The clock was ticking down on Fred Funk’s Thursday tee time and Ken Duke was batting a few balls around the putting green, keeping a watchful eye on Funk on the driving range.
In his first season on the PGA Tour Champions, Duke “badly” wanted to play in the Bridgestone Senior Players. The only time he’d competed at Firestone Country Club was in 2013, when his lone PGA Tour victory in the Travelers earned him a spot in the World Golf Championships event.
He called Senior Players tournament director Don Padgett III trying to get a spot in the 78-man field, but Padgett had no openings. Duke, 50, came to Akron as the first alternate.
Funk, 63, told Duke his back had been bothering him all week, so Duke knew he had a chance. Duke said a few others were “aching here, aching there.” But Funk told Duke he was going to practice on Wednesday, then get treatment. Duke said Funk spent a long time at the course, so Duke wasn’t optimistic.
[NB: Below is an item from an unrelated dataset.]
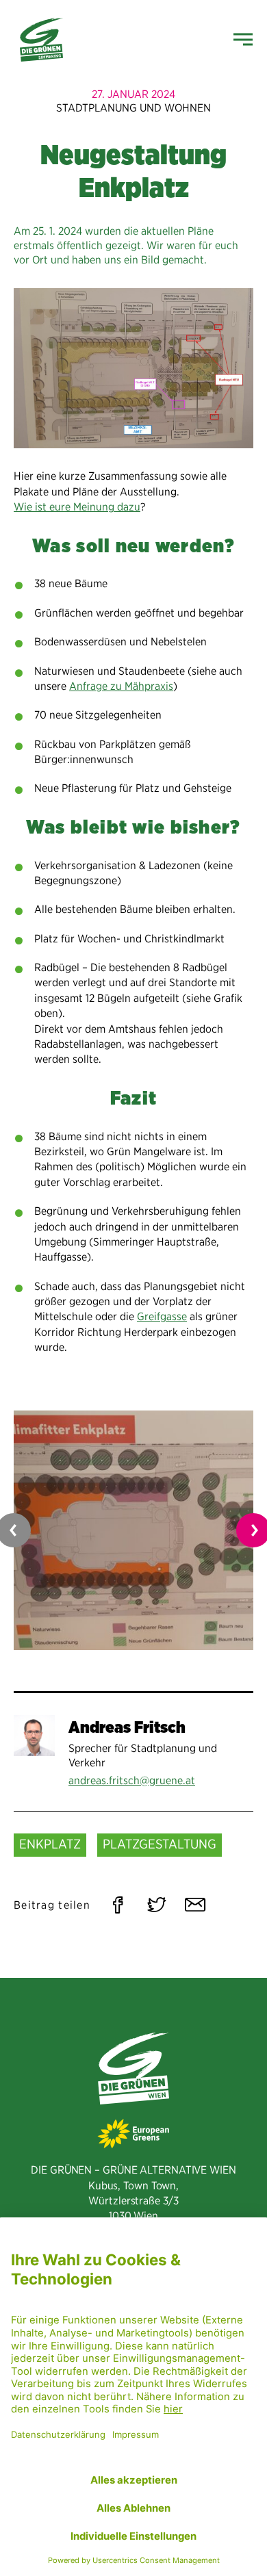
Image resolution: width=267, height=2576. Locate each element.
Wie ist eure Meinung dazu (77, 506)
When Duke saw Funk on Thursday morning, Funk told him he was trying to get his back worked on again. Caught in a tough spot because he and Funk are friends from their tour days, Duke was putting, watching, waiting, hoping.
“You just never know. I saw him hit a few balls. I thought he was hitting it fine, but he said he couldn’t get his back loosened up,” Duke said.
Funk withdrew, practically at the last minute.
Although he has limited experience on the demanding South Course, Duke has made the most of his opportunity. He shot a 1-over 71 in Friday’s second round and stands at even par and tied for 11th, 9 strokes behind leader Retief Goosen. On Thursday, Duke was one of only 15 players to finish before rain suspended play and the only one to break par with a 1-under 69.
“I sent him a text last night and said, ‘Fred, what a classy guy you are. Thank you so much,’ ” Duke said Friday. “It’s very classy that he did not take the spot and try to play and hurt himself and withdraw after four or five holes. Give it to someone else that’s going to play.
"He didn’t do it just because he knew it was me."
Asked why he was so intent on playing at Firestone, Duke said: “It’s a great golf course and we all know that. Par’s a good score around here. The people are always great, they always turn out for it, and it’s just a great area. Luckily, I got a chance to play.”
Luck has been on Duke’s side before. Perhaps never more than in 1985, when he was in the ninth grade.
As a seventh-grader growing up in Arkansas, Duke was diagnosed with scoliosis. At that time, he had a 26 percent curvature and doctors recommended he wear a back brace 23 hours a day. Two years later, he said the curvature was at 72 percent and he underwent surgery to have a 16-inch rod attached to his spine.
It’s still there.
Without that operation, the pressure on Duke’s heart and lungs could have become life-threatening. Amazingly, Duke returned to his high school golf team months later and, playing in a brace, won medalist honors at the district tournament.
The game led him to Henderson State University, then the PGA Tour in 2004. He also played on the then-Web.com Tour, his longest stints coming in 2005-06 and 2010-11.
When he visits hospitals and talks to children in the same situation he faced, Duke is reminded how lucky he is.
“It’s tough. Some of these kids I know are not getting out of wheelchairs. It’s very sad,” Duke said. “I’ve talked to a bunch of kids, they’ve had multiple surgeries because their body didn’t accept what product was going in and I’ve only had one surgery. Again, I’m lucky on that end.”
Duke bent over so it was easier to see the curvature, now at 38 percent. The rod must be checked every year. He said with new technology, now surgery can take out the curve and insert two rods to make the spine more stable.
“Back in ’85 when I had it done, that’s all they knew,” he said.
Given a chance to play golf again, Duke has devoted much of his life to charity.
In 2009, the University of Arkansas for Medical Sciences established the Ken Duke Endowed Chair in Scoliosis. He helped raise money for the Ken Duke Golf Center, which opened in 2016 on the campus of Henderson State. When he won the Travelers Championship, he wrote a personal check for $25,000 to the tournament’s charities before he left TPC River Highlands.
“It’s never been about me. It’s always been about giving back to help others,” Duke said. “At my college we built that a few years ago and our girls and boys teams are doing wonderful.”
Although the wins haven’t been plentiful, there have been times to cherish, like when he and Carson Daly of “The Voice” and “Today” won the AT&T Pebble Beach Pro-Am.
“Getting a chance to play with Carson at Pebble ... Pebble, enough said. He grew up around that area and he played tremendous that week and I helped him a couple times,” Duke said. “I promise you, him and I will never forget it, we talk about it all the time.
“He couldn’t play last year and I couldn’t either. Maybe we go back again.”
Duke wasn’t happy with his round on Friday, except for the long par-saving putt he rolled in on 18. But he had a firm grasp of the bigger picture.
“I’m very happy to be here thanks to Fred. I didn’t play well today, but I’m fine,” Duke said.
It’s a wonder he didn’t mention lucky, too.